Task instructions:
1/ In the Oracle SQL forum post below, how long does the select query take to display its results?
2/ In the target table shown in the Oracle SQL forum post below, list every size value for article 3.

Text to read:
Oracle SQL: the insert query with REGEXP_SUBSTR expression is very long ( split string )

问题

I must insert into table 2 fields (first the Primary key(about the articles) and the second concerns their size(of these articles).

In source envrionnement, i have into table, the primary key(TK Articles) and a concatenation of a size into second field. However, i must insert into target table, the TK Articles and the several size of the Artcles. For example,

Source:

ART        SIZE**                                      
1        |  28/30   
2        |  30/32   
3        | Size 10/Size 12/Size 14/Size 14

Target:

ART         Size
1        |   28  
1        |   30                   
2        |   30            
2        |   32             
3        |  Size 10         
3        |  Size 12       
3        |  Size 14      
3        |  Size 16

The difficulty is to know how many '/' is included in the field?

I have made a query

SELECT ART,
       REGEXP_SUBSTR(SIZE,'[^/]+',1,level)
FROM TABLLE
CONNECT BY REGEXP_SUBSTR(SIZE,'[^/]+',1,level) IS NOT NULL;

the select transaction works and display results in 46 seconds. But the TABLE have 100 000 lines and the insert transaction is too long and doesn't work.

Somebody can help me on this point?

Extracted material:
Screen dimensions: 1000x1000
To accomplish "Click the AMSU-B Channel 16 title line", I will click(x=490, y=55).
---
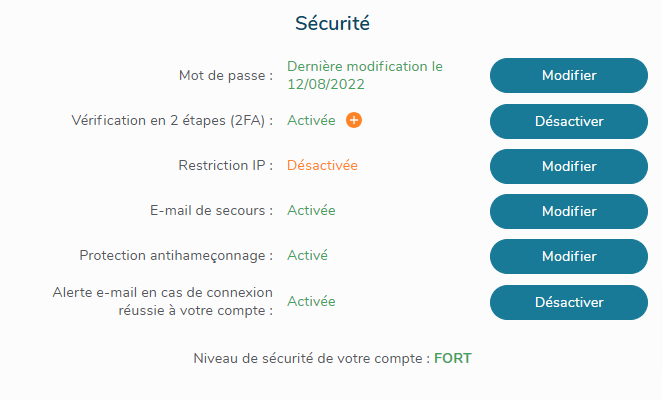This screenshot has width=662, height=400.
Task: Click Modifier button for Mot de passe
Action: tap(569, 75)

Solutions per task:
1/ 46 seconds.

2/ Size 10, Size 12, Size 14, Size 16